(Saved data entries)
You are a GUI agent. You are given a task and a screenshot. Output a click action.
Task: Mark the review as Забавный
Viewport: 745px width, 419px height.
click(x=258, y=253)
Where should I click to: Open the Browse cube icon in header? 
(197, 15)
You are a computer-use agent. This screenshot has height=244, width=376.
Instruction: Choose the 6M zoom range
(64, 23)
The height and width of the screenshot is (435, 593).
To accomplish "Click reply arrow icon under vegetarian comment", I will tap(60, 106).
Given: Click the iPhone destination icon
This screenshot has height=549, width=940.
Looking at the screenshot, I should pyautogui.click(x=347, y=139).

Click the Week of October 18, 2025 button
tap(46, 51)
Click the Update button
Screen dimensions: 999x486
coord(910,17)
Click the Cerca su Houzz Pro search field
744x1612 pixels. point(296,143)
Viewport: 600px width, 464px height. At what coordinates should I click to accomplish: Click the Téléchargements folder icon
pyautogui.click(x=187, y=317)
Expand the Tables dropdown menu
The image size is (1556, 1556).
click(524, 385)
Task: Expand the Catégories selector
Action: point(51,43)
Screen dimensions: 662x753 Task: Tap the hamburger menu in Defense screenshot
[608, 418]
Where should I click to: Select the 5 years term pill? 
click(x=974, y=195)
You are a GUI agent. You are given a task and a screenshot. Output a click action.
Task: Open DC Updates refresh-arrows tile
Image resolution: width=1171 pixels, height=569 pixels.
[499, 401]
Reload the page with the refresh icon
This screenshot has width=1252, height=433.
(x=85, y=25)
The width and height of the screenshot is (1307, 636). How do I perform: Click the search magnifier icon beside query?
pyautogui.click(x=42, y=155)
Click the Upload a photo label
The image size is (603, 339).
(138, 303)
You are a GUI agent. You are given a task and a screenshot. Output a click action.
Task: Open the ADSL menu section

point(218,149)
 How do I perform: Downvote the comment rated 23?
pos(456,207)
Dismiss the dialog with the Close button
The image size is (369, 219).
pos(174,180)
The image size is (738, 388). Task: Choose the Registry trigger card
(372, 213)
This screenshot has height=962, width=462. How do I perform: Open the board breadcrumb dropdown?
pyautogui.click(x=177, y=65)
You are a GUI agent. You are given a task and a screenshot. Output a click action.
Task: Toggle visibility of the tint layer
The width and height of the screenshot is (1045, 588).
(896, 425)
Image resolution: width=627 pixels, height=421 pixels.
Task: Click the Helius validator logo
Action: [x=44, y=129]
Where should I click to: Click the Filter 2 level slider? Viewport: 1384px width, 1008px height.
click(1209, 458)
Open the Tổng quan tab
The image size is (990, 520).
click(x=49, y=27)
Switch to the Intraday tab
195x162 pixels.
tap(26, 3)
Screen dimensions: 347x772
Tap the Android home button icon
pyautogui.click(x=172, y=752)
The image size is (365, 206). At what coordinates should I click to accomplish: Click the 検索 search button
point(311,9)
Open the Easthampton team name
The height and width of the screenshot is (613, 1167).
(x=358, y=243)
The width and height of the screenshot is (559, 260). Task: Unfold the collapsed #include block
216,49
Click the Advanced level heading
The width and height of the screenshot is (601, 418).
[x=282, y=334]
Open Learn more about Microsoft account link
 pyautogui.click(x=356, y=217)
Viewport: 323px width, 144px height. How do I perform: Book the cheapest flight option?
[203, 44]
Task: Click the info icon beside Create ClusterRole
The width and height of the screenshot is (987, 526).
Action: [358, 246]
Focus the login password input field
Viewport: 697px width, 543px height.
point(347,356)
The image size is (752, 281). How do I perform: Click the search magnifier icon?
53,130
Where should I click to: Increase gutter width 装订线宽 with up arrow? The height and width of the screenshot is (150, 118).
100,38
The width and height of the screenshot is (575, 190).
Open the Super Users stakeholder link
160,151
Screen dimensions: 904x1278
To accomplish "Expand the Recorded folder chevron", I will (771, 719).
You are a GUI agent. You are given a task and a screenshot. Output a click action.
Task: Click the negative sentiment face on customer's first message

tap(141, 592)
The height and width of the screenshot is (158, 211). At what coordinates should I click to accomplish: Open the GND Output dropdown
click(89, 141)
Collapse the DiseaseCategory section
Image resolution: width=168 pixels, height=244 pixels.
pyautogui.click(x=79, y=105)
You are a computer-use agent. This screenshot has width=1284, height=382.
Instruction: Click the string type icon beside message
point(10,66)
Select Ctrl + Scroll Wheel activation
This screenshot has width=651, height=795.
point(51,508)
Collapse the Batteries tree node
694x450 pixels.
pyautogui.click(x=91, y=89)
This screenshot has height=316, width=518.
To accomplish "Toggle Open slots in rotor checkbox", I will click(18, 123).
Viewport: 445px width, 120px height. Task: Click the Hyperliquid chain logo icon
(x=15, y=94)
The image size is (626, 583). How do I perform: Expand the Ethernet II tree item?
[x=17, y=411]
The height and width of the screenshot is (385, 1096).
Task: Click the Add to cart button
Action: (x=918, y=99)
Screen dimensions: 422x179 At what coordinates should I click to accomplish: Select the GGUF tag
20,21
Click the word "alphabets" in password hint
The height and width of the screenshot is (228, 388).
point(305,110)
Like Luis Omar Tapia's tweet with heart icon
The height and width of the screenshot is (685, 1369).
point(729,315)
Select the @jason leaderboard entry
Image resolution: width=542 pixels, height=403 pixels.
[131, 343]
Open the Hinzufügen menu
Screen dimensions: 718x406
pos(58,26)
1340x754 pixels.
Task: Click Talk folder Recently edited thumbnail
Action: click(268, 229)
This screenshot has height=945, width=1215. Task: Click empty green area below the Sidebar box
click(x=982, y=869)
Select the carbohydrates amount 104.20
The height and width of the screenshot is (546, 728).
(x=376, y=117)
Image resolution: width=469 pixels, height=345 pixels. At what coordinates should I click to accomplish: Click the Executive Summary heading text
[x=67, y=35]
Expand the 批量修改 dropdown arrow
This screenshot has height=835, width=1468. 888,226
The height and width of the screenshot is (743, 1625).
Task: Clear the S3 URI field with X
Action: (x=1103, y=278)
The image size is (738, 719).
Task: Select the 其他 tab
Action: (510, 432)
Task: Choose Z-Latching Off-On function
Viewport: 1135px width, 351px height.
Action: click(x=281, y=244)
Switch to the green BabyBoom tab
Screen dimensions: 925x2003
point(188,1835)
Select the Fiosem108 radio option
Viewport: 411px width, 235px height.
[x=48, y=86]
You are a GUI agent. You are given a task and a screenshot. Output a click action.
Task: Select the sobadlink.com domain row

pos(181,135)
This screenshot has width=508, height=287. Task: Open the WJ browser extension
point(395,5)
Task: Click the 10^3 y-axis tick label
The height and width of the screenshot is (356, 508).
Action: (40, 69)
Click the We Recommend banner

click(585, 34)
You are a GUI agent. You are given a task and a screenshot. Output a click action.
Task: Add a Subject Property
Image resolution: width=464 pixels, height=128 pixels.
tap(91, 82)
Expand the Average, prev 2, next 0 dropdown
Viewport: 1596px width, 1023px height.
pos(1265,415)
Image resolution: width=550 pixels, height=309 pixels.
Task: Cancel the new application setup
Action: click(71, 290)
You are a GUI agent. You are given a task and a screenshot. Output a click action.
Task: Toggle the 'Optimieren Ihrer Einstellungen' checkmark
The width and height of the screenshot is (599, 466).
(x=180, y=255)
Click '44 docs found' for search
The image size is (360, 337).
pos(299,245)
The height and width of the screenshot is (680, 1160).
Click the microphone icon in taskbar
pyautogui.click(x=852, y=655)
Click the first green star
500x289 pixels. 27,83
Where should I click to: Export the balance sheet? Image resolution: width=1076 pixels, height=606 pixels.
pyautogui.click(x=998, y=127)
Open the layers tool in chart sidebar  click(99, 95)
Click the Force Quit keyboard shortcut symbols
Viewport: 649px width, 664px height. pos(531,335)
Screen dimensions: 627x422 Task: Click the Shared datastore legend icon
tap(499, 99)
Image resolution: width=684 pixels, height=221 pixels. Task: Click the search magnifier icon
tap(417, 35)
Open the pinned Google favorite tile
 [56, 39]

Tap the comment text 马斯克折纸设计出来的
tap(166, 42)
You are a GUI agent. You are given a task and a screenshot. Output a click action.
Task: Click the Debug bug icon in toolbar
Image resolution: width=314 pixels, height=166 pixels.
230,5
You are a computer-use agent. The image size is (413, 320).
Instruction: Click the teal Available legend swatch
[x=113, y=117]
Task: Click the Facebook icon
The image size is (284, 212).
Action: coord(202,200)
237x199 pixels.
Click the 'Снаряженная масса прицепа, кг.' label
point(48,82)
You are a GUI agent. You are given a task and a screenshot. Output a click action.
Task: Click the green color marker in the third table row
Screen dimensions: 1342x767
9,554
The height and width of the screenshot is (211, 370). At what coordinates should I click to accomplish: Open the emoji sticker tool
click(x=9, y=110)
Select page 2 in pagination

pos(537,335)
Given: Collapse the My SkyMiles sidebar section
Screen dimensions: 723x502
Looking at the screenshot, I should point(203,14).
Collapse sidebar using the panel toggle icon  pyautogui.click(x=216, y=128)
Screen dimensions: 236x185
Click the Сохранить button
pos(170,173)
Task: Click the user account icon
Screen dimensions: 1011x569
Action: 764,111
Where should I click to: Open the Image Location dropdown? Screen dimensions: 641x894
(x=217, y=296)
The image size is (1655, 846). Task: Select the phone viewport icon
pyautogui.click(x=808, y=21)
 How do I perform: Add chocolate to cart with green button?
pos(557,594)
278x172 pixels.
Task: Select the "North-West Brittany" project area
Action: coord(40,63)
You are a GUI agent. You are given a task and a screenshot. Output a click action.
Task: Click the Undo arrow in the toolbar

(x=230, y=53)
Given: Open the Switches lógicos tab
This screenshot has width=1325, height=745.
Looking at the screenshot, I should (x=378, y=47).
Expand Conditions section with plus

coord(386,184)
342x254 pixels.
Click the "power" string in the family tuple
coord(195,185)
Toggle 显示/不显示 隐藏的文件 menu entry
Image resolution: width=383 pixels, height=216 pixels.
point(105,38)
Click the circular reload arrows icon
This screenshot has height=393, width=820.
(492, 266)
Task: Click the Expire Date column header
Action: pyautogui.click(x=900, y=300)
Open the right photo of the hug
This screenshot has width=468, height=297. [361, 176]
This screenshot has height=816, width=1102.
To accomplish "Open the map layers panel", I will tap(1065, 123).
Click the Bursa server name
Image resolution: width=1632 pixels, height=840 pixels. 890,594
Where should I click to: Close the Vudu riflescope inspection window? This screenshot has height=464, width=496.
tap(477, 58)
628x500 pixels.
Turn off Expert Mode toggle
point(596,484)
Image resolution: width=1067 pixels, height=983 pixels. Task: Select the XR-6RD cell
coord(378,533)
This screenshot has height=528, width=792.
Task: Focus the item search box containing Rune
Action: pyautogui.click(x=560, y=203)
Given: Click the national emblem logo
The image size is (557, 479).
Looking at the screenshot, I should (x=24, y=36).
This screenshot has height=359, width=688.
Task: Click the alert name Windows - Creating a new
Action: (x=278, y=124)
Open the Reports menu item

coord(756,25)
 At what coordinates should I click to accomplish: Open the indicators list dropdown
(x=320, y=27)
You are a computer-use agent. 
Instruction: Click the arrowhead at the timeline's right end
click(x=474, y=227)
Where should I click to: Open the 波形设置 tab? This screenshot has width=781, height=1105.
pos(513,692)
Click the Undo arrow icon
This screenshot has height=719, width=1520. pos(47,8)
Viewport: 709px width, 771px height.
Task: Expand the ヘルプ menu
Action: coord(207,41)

PROBLEM REQUIREMENTS
With "password" as the string to look for, count the matching lines above and give the number by itself.

WRITTEN SOLUTION
2